The machine-writing capabilities of Narrative Science have been well covered, and pretty much every (human-written) story on the subject has mused – nervously – about the replacement of journalists by algorithms. So, too, does a new piece in Wired; but this one takes the discussion a step further – and points to a future where collaboration between machines and humans can enrich not just news but newsrooms as well.
If that conjures up images of the Borg in Star Trek, well, OK. It does. But there are good reasons to explore – and even embrace – this future.
First, some background. Narrative Science, as various people have written (including here), is a company in Chicago that has done some astounding work in generating stories and reports from data. The Wired piece cites a sample:
Friona fell 10-8 to Boys Ranch in five innings on Monday at Friona despite racking up seven hits and eight runs. Friona was led by a flawless day at the dish by Hunter Sundre, who went 2-2 against Boys Ranch pitching. Sundre singled in the third inning and tripled in the fourth inning … Friona piled up the steals, swiping eight bags in all …
OK, so it’s a little old-fashioned in style. But it sure doesn’t read like a machine wrote it. More importantly, it shows how just analyzing a pile of baseball statistics – given the machine doesn’t have any other information – can yield understanding of an event. And that’s an important point to note in a world which is increasingly awash in data – more data than any person (or newsroom) can possibly analyze at any kind of scale and speed.
Leaving aside the actual writing that Narrative Science’s algorithms do, what matters here is how the program sifts through data to identify key elements in an event, and then surfaces them through machine-generated text. It’s not just that it’s smart data analysis; it’s smart automated data analysis.

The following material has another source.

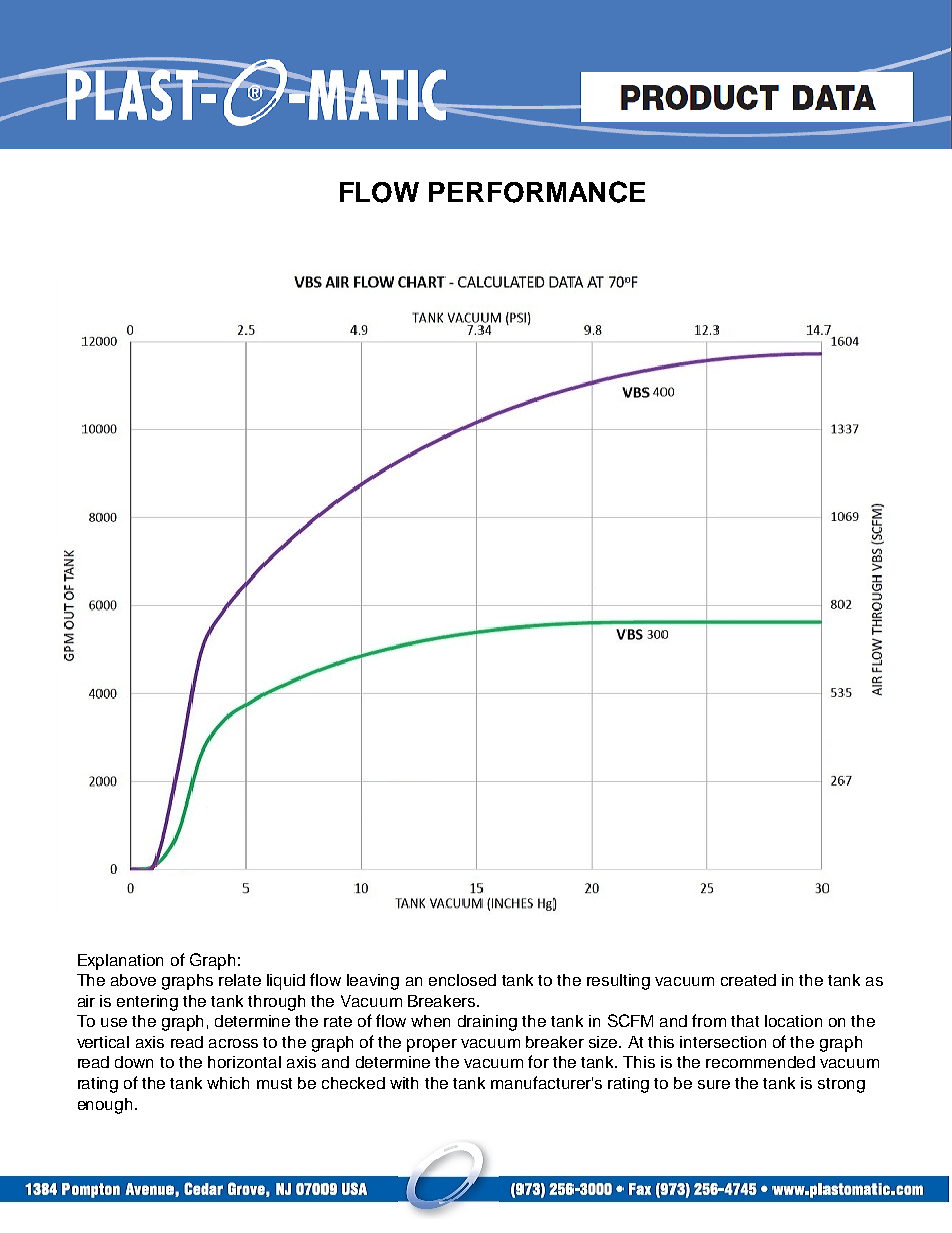 This screenshot has height=1233, width=952. What do you see at coordinates (537, 192) in the screenshot?
I see `PERFORMANCE` at bounding box center [537, 192].
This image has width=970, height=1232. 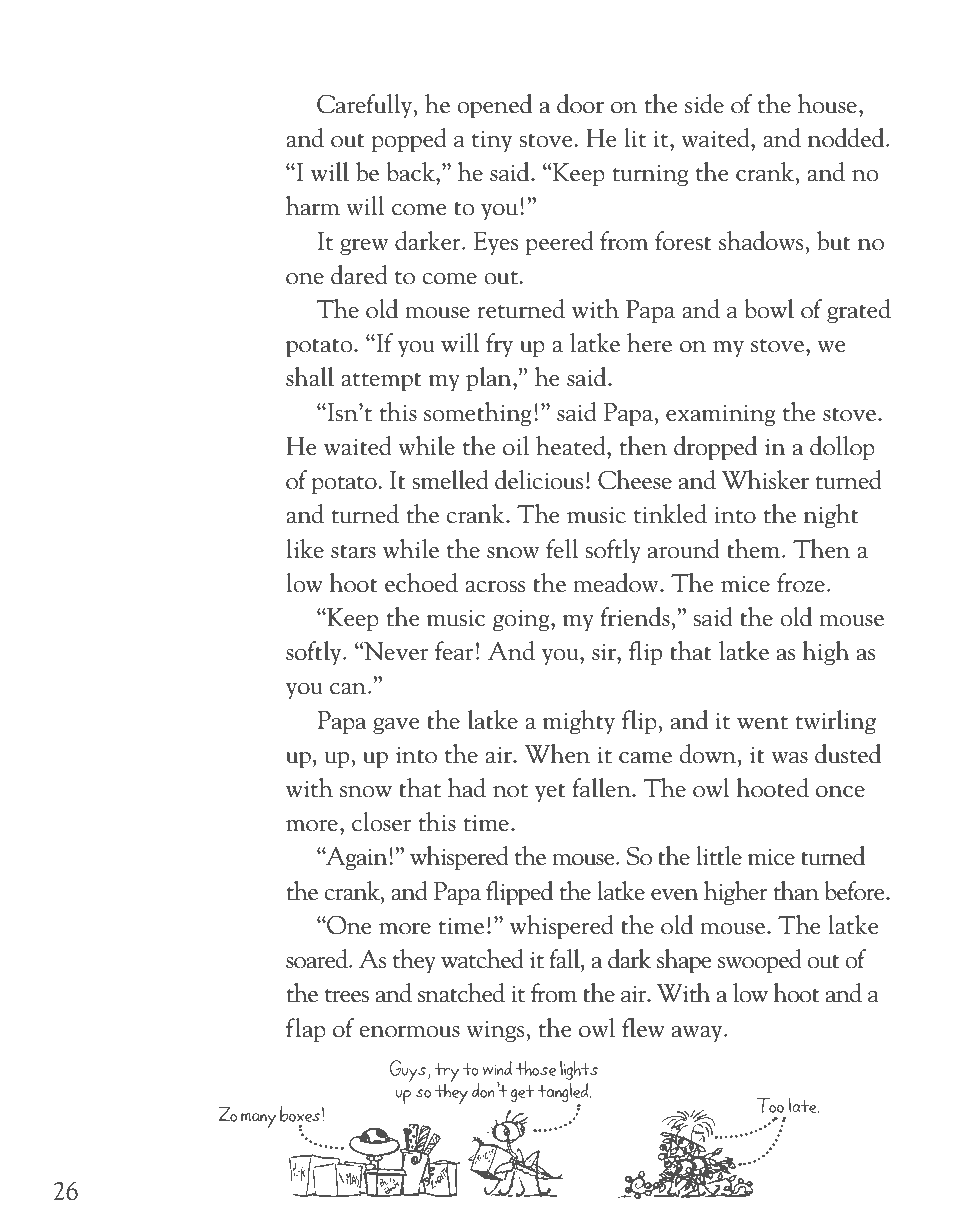 What do you see at coordinates (770, 1105) in the image?
I see `Too` at bounding box center [770, 1105].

So Narrative Science’s engineers program a set of rules that govern each subject, be it corporate earnings or a sporting event. But how to turn that analysis into prose? The company has hired a team of “meta-writers,” trained journalists who have built a set of templates. They work with the engineers to coach the computers to identify various “angles” from the data. Who won the game? Was it a come-from-behind victory or a blowout? Did one player have a fantastic day at the plate? The algorithm considers context and information from other databases as well: Did a losing streak end?
Humans do this sort of pattern analysis well, of course. And algorithms are limited by their programming and the factors that they’re designed to look at. But machines have the advantage of being able to sift much more information than humans can, and at much faster speeds. So while (human) computer-assisted reporting teams will almost certainly do better work than automated data analysis systems, there’s only so much humans can do in the course of a day.
There are lots of reasons machine-generated text will find its way into newsrooms in the near future: Lower costs, broader coverage, greater personalization. But it may be that automated trawling for insights in large datasets is the most useful one in the long run.
When I sent by Reuters in 1990 to help cover the Asian Games in Beijing, I prepared a filofax (remember them?) full of statistics on swimming, one of the events I was assigned to cover. I didn’t want to be caught out if a new Asian Games, Olympic or world record was broken, and I knew I certainly wasn’t going to able to keep all that information in my head. That was in the pre-internet days; these days I would probably be using Google to check statistics before filing a story. But it would make much more sense if I was paired with a machine/algorithm that could check the latest results against a host of databases, even before I started writing.
Shouldn’t we be building systems that do that automatically in newsrooms? Before a reporter writes a market report, shouldn’t an algorithm be checking that day’s close against a database of market data, alerting him or her to new records, 52-week highs, and so on? Similarly, shouldn’t smart algorithms be trawling through databases and regularly throwing up insights for beat reporters to follow up on – or dismiss? As the Wired piece notes:
Computers, with their flawless memories and ability to access data, might act as legmen to human writers. Or vice versa, human reporters might interview subjects and pick up stray details—and then send them to a computer that writes it all up.
Of course, doing all this at scale requires building systems that can learn about new datasets relatively quickly, and it sounds from the Wired piece that Narrative Science is well down that path as well. And it also highlights the need for newsrooms not only to have easy access to data, but also the value of having newsrooms create data from daily reporting as well, to make it easier for machines to help sift through patterns. (A simple, if non-sophisticated, example: If newsrooms logged the location every car accident they reported on, for example, an algorithm could look for patterns or at least give background to a reporter sitting down to bang out a piece on the latest accident.)
This isn’t to say that this will be – or should be – the center of a modern newsroom. But just as data analysis and visualization skills, interactive graphics, multimedia are part of the new toolkit that journalists have to be able to access, so too should be automated data trawling, to help surface insights in the mass of data we have access to. Without that help, all-human newsrooms risk drowning in data.